Starting with the line that contains "Instruction: Click the 'AUR: 11' count text" and stopping after the line that contains "Task: Click 创建子节点 for 第03章", copy the entries below exactly. Include nothing else.

[Stored data]

┌──

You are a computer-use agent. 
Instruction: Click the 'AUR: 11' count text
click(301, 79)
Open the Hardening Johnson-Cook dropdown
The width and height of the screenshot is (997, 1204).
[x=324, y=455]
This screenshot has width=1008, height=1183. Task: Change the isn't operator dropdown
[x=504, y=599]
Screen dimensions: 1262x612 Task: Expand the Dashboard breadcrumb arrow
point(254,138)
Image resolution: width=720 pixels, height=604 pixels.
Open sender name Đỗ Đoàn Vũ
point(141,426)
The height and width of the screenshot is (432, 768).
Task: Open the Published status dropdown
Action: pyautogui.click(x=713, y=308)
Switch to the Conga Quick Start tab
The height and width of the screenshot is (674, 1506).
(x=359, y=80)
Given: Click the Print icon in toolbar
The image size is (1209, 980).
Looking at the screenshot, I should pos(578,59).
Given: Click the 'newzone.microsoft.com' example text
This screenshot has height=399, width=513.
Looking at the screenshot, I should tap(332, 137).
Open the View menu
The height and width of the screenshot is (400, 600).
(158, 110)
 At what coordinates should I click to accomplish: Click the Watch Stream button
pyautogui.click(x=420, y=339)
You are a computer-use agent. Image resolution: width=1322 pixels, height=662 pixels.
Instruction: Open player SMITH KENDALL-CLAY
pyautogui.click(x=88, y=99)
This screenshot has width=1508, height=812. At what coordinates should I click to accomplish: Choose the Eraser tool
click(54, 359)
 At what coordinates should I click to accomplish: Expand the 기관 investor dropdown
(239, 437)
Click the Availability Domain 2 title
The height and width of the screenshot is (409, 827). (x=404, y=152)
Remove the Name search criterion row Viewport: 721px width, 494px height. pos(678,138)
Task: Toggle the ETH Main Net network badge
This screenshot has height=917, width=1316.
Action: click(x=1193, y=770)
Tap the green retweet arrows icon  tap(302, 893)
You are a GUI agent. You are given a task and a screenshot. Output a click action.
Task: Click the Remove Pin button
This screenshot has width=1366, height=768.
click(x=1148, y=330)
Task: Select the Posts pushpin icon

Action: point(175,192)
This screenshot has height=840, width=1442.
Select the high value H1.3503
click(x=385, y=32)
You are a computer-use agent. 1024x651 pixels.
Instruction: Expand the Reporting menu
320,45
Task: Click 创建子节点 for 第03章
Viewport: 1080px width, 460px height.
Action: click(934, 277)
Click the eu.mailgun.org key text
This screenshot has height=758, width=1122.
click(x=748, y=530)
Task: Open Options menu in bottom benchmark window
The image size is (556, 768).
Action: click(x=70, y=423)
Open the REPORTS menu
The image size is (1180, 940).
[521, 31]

└──

### EXPECTED ANSWER
Instruction: Click the 'AUR: 11' count text
click(301, 79)
Open the Hardening Johnson-Cook dropdown
The width and height of the screenshot is (997, 1204).
[x=324, y=455]
This screenshot has width=1008, height=1183. Task: Change the isn't operator dropdown
[x=504, y=599]
Screen dimensions: 1262x612 Task: Expand the Dashboard breadcrumb arrow
point(254,138)
Image resolution: width=720 pixels, height=604 pixels.
Open sender name Đỗ Đoàn Vũ
point(141,426)
The height and width of the screenshot is (432, 768).
Task: Open the Published status dropdown
Action: pyautogui.click(x=713, y=308)
Switch to the Conga Quick Start tab
The height and width of the screenshot is (674, 1506).
(x=359, y=80)
Given: Click the Print icon in toolbar
The image size is (1209, 980).
Looking at the screenshot, I should pos(578,59).
Given: Click the 'newzone.microsoft.com' example text
This screenshot has height=399, width=513.
Looking at the screenshot, I should tap(332, 137).
Open the View menu
The height and width of the screenshot is (400, 600).
(158, 110)
 At what coordinates should I click to accomplish: Click the Watch Stream button
pyautogui.click(x=420, y=339)
You are a computer-use agent. Image resolution: width=1322 pixels, height=662 pixels.
Instruction: Open player SMITH KENDALL-CLAY
pyautogui.click(x=88, y=99)
This screenshot has width=1508, height=812. At what coordinates should I click to accomplish: Choose the Eraser tool
click(54, 359)
 At what coordinates should I click to accomplish: Expand the 기관 investor dropdown
(239, 437)
Click the Availability Domain 2 title
The height and width of the screenshot is (409, 827). (x=404, y=152)
Remove the Name search criterion row Viewport: 721px width, 494px height. pos(678,138)
Task: Toggle the ETH Main Net network badge
This screenshot has height=917, width=1316.
Action: click(x=1193, y=770)
Tap the green retweet arrows icon  tap(302, 893)
You are a GUI agent. You are given a task and a screenshot. Output a click action.
Task: Click the Remove Pin button
This screenshot has width=1366, height=768.
click(x=1148, y=330)
Task: Select the Posts pushpin icon

Action: point(175,192)
This screenshot has height=840, width=1442.
Select the high value H1.3503
click(x=385, y=32)
You are a computer-use agent. 1024x651 pixels.
Instruction: Expand the Reporting menu
320,45
Task: Click 创建子节点 for 第03章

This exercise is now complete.